Santa Casa nega que técnico de enfermagem tenha desviado sangue do hospital

Profissional foi indiciado por perseguir a vizinha e tentar contaminar cachorros dela com fezes e sangue

Natália Olliver | 12/09/2022 15:37
Santa Casa de Campo Grande, onde técnico em enfermagem trabalhou. (Foto: Kísie Ainoã/Arquivo)
Santa Casa de Campo Grande, onde técnico em enfermagem trabalhou. (Foto: Kísie Ainoã/Arquivo)

A Santa Casa de Campo Grande negou que o técnico de enfermagem, de 34 anos, indiciado nesta segunda-feira (12) por perseguir a vizinha no bairro Los Angeles e contaminar cachorros com fezes e sangue de pacientes, tenha efetuado o crime com desvio de ampolas do laboratório da instituição.

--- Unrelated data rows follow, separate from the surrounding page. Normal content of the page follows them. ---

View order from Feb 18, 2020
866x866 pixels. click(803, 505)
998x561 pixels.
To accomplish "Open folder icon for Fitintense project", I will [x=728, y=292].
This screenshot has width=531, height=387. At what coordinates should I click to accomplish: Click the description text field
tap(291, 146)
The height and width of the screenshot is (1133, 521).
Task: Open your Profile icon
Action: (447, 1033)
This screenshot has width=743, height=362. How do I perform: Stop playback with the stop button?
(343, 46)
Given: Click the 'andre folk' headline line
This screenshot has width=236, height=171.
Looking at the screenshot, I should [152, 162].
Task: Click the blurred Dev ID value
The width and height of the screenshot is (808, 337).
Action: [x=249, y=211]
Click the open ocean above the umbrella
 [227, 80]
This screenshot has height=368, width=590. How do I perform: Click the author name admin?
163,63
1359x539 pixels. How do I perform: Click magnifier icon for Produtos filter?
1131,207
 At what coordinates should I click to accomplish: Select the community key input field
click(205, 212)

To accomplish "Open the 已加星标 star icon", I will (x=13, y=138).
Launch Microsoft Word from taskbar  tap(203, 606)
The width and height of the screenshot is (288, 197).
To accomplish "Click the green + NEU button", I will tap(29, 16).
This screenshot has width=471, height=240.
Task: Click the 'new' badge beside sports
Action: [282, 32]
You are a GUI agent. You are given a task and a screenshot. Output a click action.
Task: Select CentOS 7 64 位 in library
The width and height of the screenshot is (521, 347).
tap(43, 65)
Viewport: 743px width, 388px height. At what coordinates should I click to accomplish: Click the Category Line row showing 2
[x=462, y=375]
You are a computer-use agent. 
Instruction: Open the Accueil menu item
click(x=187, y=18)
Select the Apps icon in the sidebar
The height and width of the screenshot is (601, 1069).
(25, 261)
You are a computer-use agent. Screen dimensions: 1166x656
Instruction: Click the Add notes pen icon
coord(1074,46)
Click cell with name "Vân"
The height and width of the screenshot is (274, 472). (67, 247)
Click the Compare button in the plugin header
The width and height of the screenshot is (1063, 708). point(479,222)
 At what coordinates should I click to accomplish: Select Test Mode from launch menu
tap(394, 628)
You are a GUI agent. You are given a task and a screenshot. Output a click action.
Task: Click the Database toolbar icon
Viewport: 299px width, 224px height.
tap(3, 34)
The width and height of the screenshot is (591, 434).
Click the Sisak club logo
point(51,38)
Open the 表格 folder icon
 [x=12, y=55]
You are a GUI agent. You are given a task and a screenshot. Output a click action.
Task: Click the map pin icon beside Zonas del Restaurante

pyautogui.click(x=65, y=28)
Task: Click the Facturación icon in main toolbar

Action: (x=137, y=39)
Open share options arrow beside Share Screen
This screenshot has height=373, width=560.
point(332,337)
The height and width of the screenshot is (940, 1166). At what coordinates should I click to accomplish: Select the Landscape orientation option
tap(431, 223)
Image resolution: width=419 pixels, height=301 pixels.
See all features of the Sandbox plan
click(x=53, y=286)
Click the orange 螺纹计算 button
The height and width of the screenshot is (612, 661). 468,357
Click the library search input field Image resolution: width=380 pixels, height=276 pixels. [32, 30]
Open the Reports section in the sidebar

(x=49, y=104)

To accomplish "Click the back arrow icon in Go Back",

De acordo com o hospital, não há relatos sobre a ausência do insumo no sistema da Santa Casa. Em nota, a entidade afirmou que investigou o caso e não constatou nenhuma irregularidade. “O laboratório da Santa Casa possui um controle de entrada rigoroso e os profissionais coletores não têm acesso à área técnica”, destacou.

O hospital afirmou, ainda, que o técnico trabalhou na instituição em outro período e foi desligado em fevereiro de 2022, época em que houve troca de laboratório terceirizado, o que justificaria a impossibilidade do profissional ter extraviado as ampolas da Santa Casa, como afirmou o delegado Felipe Alvarez, da  5ª Delegacia de Campo Grande, ao Campo Grande News.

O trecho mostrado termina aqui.